§ **EXERCISE DIRECTIONS**
Echo the entries below exactly, starting with the first line and going on through the line that contains "coord(195,605)". Leave out the pictures.

§ **INFORMATION PROVIDED**
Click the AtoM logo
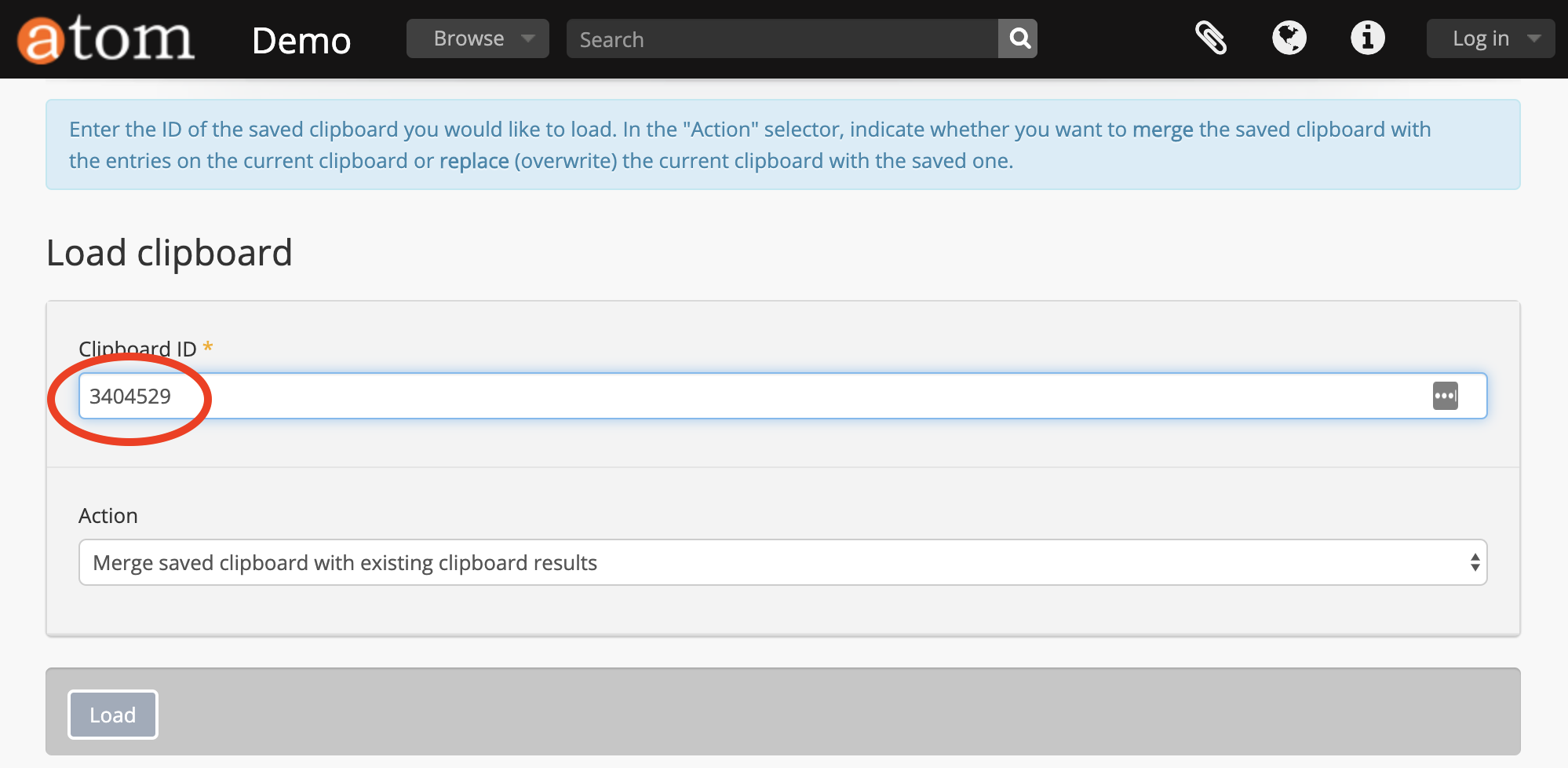This screenshot has width=1568, height=768. pyautogui.click(x=106, y=39)
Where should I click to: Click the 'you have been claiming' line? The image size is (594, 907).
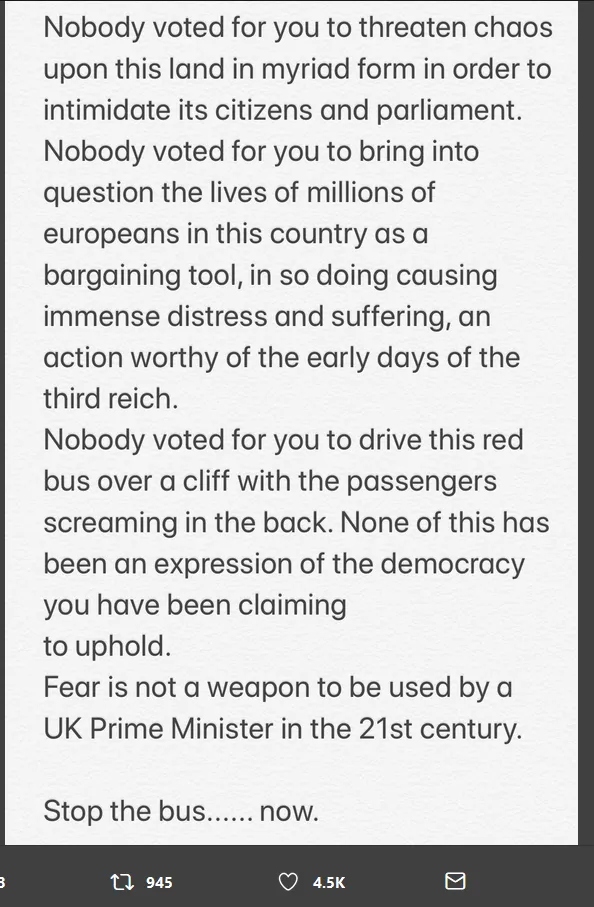coord(195,605)
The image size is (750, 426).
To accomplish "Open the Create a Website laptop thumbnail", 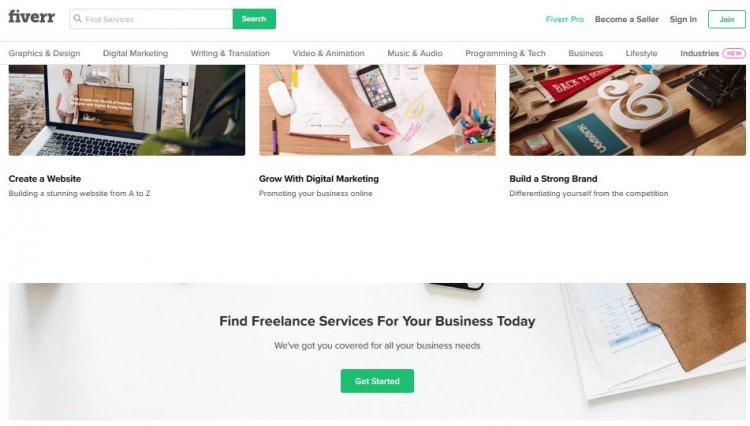I will [127, 110].
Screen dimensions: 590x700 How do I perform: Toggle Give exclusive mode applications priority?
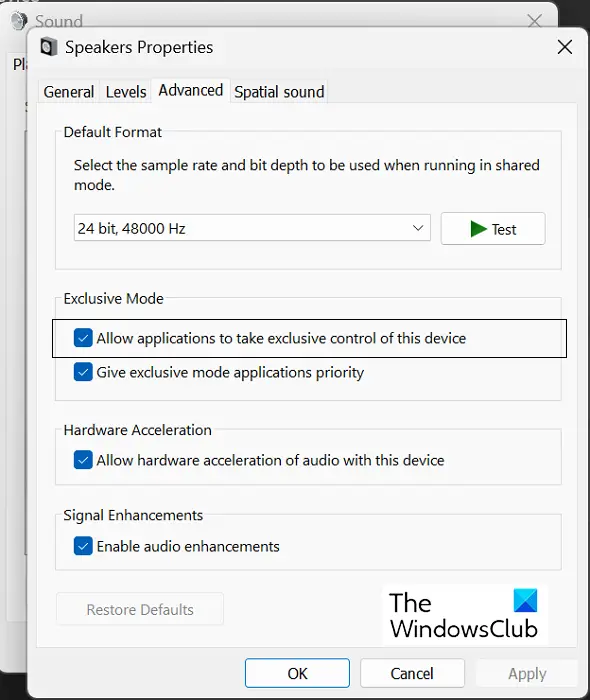pyautogui.click(x=83, y=372)
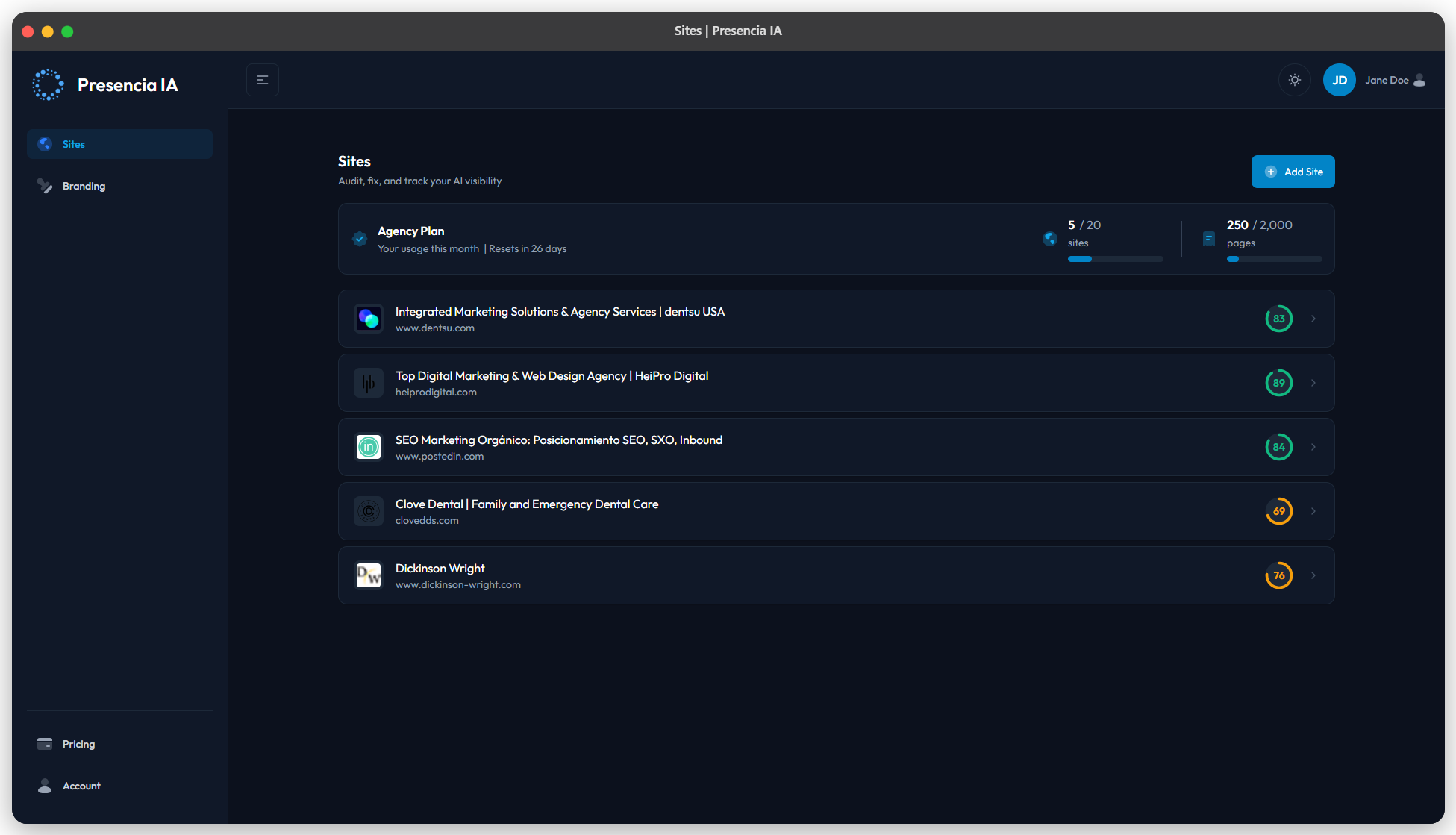
Task: Open the Account page
Action: point(81,786)

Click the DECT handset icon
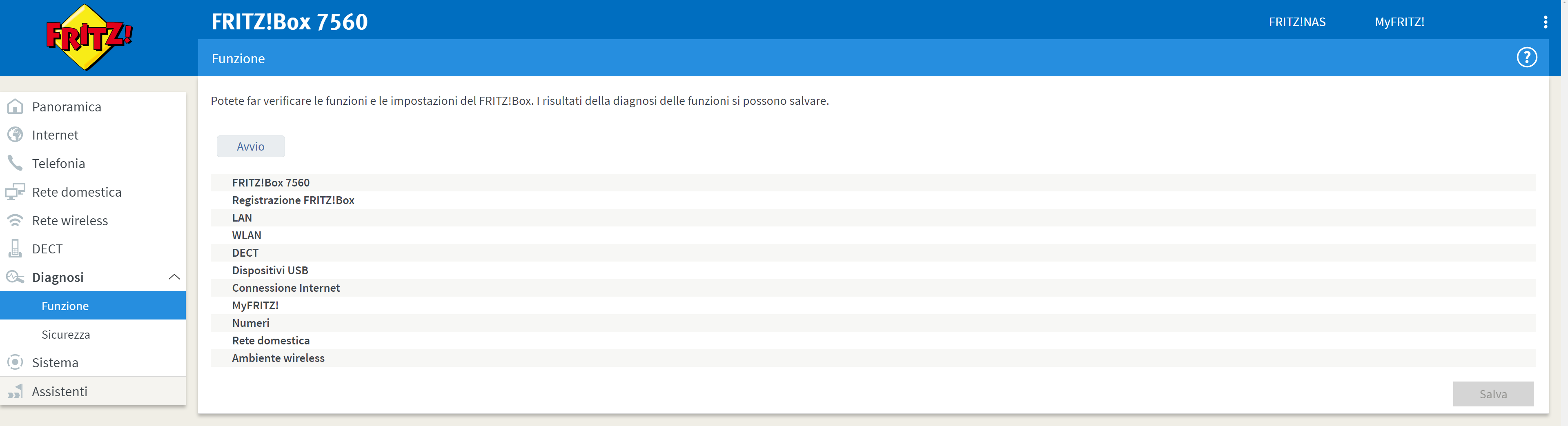[x=15, y=248]
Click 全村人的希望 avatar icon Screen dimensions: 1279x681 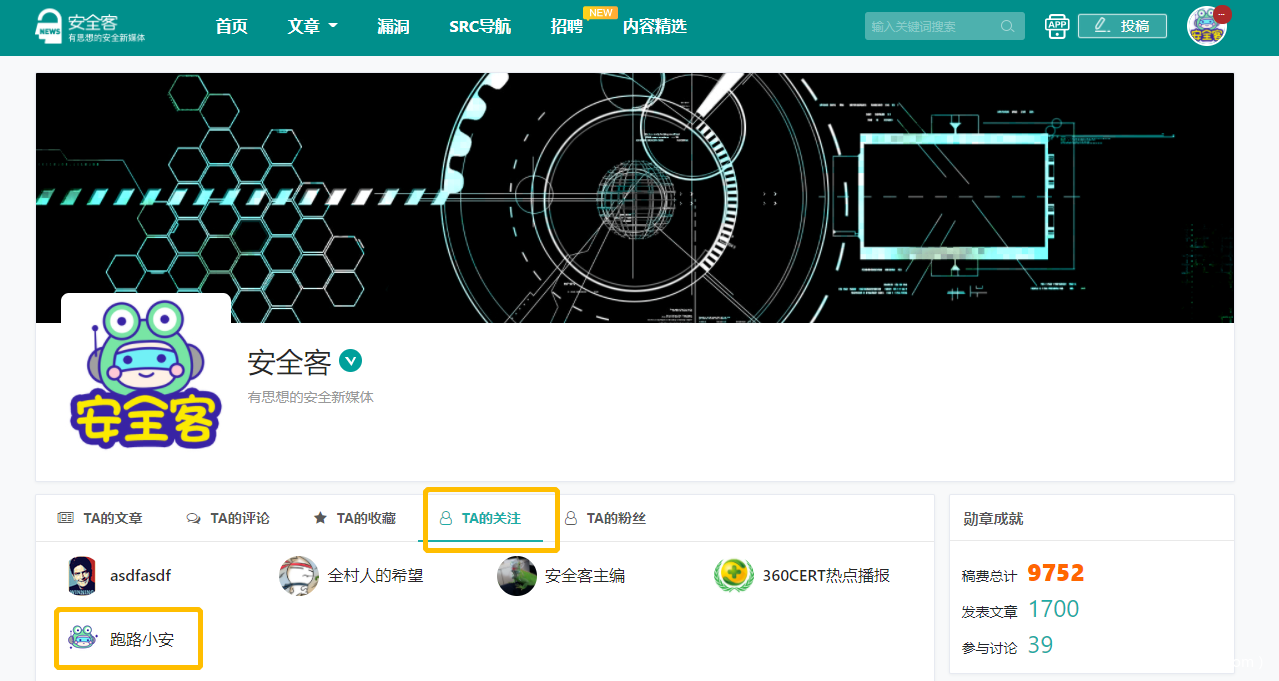[x=299, y=576]
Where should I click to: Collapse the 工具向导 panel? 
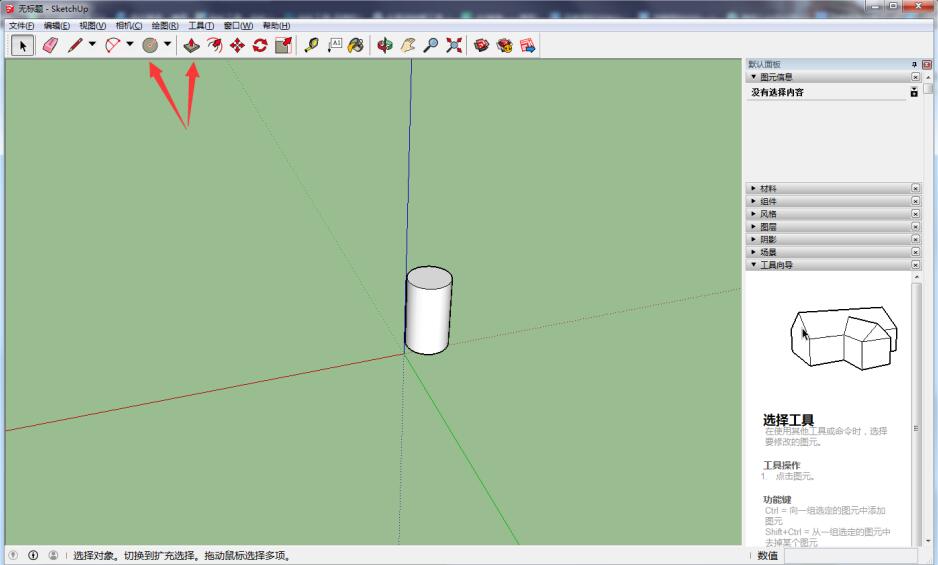[x=775, y=266]
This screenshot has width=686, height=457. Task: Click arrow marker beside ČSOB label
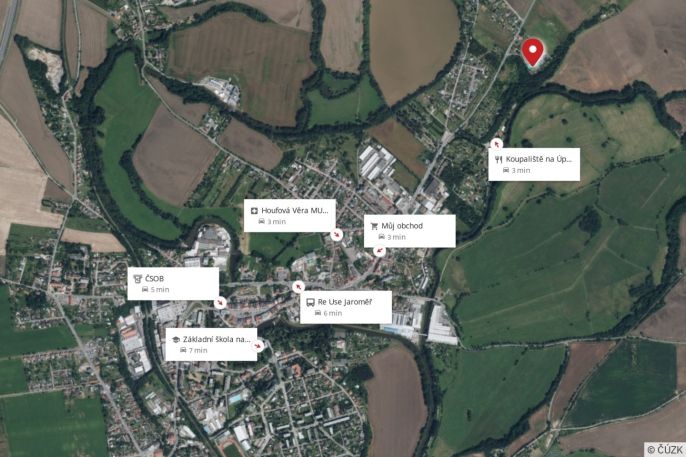(x=220, y=302)
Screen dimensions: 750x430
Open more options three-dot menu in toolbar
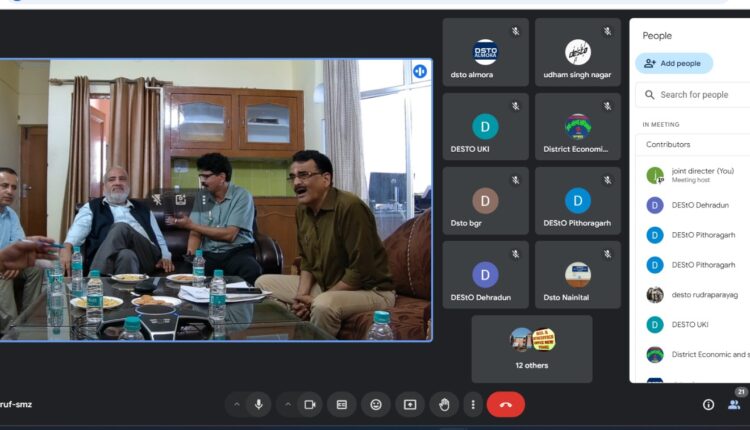[x=473, y=404]
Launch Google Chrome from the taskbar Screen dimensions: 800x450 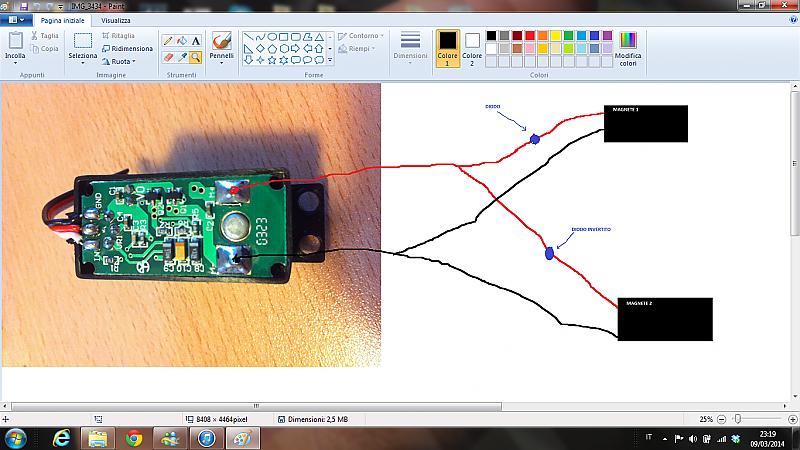point(134,438)
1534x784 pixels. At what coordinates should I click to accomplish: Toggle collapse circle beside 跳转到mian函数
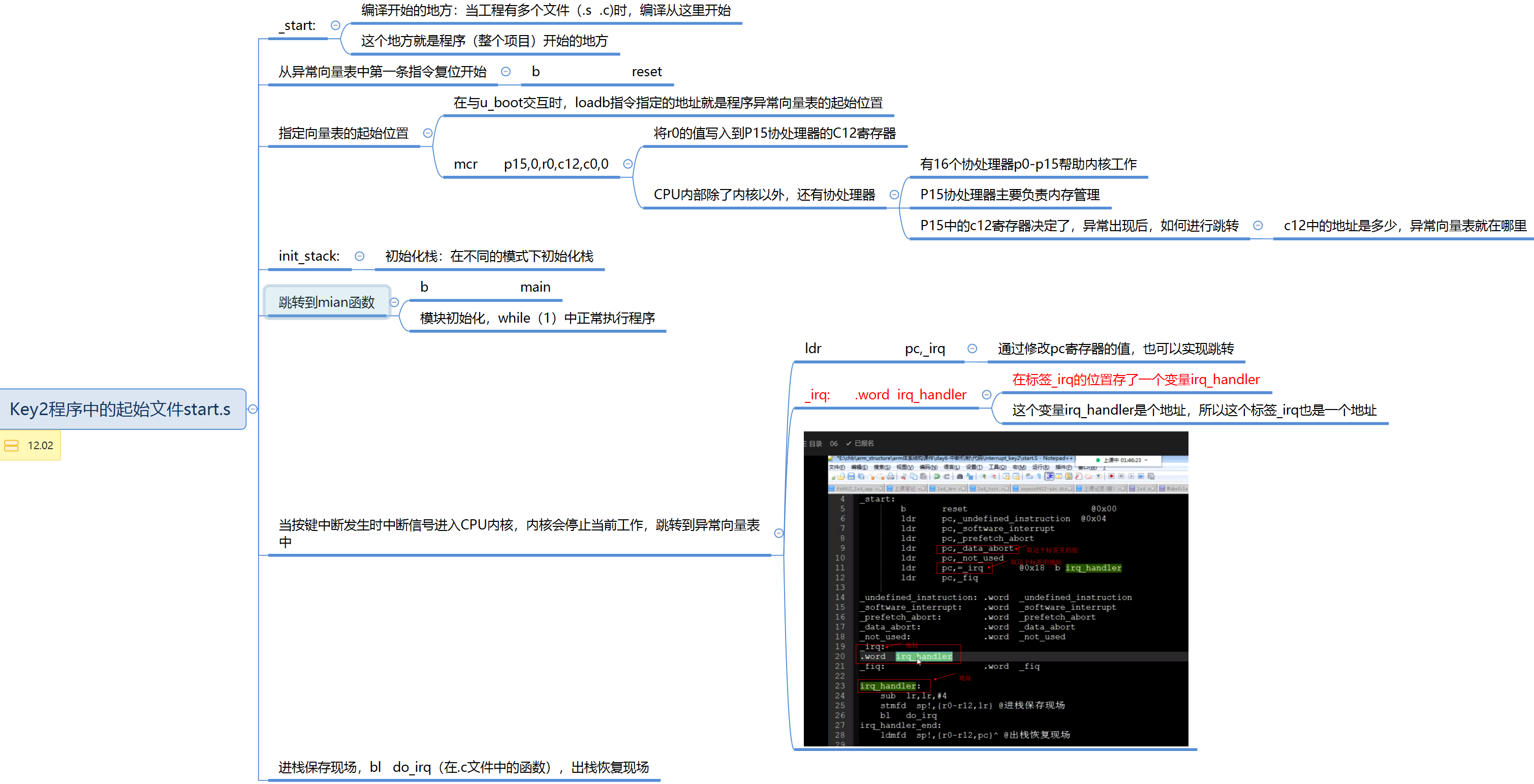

§ **EXERCISE OUTPUT**
Click the AtoM logo
This screenshot has width=1568, height=768. pyautogui.click(x=106, y=39)
Where should I click to: Click the 'you have been claiming' line? The image size is (594, 907).
coord(195,605)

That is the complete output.